Planned Parenthood CEO Wen on 2020 election: It's the 'fight of our time'

Leana Wen photo from WSJ Future of Everything Festival
The CEO of Planned Parenthood said the organization plans to challenge a number of restrictive state abortion bills passed in 2019. (ProductionManager/Adam Shultz)

NEW YORK CITY—After Alabama Gov. Kay Ivey signed the most restrictive abortion bill in the country to date, Planned Parenthood health centers in the state set up a separate phone line just to address the flood of calls coming in from concerned patients, according to Planned Parenthood Federation of America President and CEO Leana Wen, M.D. 

"Right now, as we speak, abortion is safe and legal in all 50 states and we are trying to get that message out," Wen said while speaking at The Wall Street Journal's Future of Everything Festival on Monday.

"What keeps us up at night, it’s not the phone calls," she said. "It’s the people who may not be calling us and we can’t reach them."

Her speech came as a collection of states have pursued restrictive abortion legislation. Missouri also passed a bill last week to ban abortions after a fetal heartbeat is detected, making the state the eighth this year to pass abortion restrictions that could challenge the constitutional right established in Roe v. Wade.

Under the Alabama bill, physicians who perform abortions could face up to 99 years in prison, and attempting an abortion would be considered a Class C felony, putting the physician at risk of a 10-year prison term.

RELATED: Physicians could face life in prison under new Alabama abortion law; doctor groups decry 'political interference

Wen, who has been in her leadership role with Planned Parenthood only six months, vowed that the organization, in collaboration with the American Civil Liberties Union and other organizations, would fight restrictive abortion bills in the courts. "These are unconstitutional, illegal and dangerous bans," she said. "Not giving medical care to women is hurting women."

The latest bans are not yet in effect, and all are expected to face lengthy court battles—indeed, their proponents are hoping they will reach the Supreme Court.

If Roe v. Wade, the Supreme Court decision set in 1973, is overturned, 1 in 3 women, or about 25 million, could be living in a state where abortion is banned, outlawed and criminalized, Wen said.

DATASET RECORDS ->

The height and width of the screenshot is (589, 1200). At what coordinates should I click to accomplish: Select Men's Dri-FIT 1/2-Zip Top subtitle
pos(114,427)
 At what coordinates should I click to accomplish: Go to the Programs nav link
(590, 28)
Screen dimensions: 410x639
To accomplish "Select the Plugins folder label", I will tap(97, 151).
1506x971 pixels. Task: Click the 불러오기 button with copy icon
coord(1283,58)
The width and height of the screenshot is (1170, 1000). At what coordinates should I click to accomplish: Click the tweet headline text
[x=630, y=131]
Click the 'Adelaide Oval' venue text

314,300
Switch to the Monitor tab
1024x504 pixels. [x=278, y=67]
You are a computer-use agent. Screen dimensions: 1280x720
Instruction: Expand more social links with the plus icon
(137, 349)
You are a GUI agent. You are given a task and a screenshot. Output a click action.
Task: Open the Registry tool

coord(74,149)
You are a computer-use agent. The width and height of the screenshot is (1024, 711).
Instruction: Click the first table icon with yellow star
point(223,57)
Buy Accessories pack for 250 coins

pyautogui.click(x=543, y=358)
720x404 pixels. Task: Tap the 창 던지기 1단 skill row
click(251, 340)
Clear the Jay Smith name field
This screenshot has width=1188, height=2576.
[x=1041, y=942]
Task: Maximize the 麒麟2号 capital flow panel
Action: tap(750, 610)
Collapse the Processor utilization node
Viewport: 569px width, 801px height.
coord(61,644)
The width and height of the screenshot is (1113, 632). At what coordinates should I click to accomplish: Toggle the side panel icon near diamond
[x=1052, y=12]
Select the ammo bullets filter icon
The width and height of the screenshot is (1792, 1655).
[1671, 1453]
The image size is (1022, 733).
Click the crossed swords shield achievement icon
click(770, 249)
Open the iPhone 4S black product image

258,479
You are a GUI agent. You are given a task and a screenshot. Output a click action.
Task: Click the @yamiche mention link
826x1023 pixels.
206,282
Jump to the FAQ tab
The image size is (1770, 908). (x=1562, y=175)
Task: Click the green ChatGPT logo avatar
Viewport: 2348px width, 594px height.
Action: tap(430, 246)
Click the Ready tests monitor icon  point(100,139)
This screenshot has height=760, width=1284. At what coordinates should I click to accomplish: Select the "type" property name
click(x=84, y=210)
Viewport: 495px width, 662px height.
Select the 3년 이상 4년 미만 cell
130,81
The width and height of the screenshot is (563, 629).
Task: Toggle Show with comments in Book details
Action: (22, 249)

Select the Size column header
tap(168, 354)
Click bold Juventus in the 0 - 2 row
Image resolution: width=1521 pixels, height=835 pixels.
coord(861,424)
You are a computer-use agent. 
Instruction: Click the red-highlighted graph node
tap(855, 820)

ACTIVITIES ->
- A) In the Planned Parenthood article, quote the passage between "Planned Parenthood CEO" and "2019. (ProductionManager/Adam Shultz)", inclusive.
- B) Answer these questions from the Planned Parenthood article:
(i) How long had Leana Wen been in her leadership role with Planned Parenthood?
(ii) In what year was the Supreme Court decision in Roe v. Wade set?
(iii) Under the Alabama bill, up to how many years in prison could physicians who perform abortions face?

ANSWERS ->
- A)
Planned Parenthood CEO Wen on 2020 election: It's the 'fight of our time'

Leana Wen photo from WSJ Future of Everything Festival
The CEO of Planned Parenthood said the organization plans to challenge a number of restrictive state abortion bills passed in 2019. (ProductionManager/Adam Shultz)

- B)
(i) Six months.
(ii) 1973.
(iii) Up to 99 years.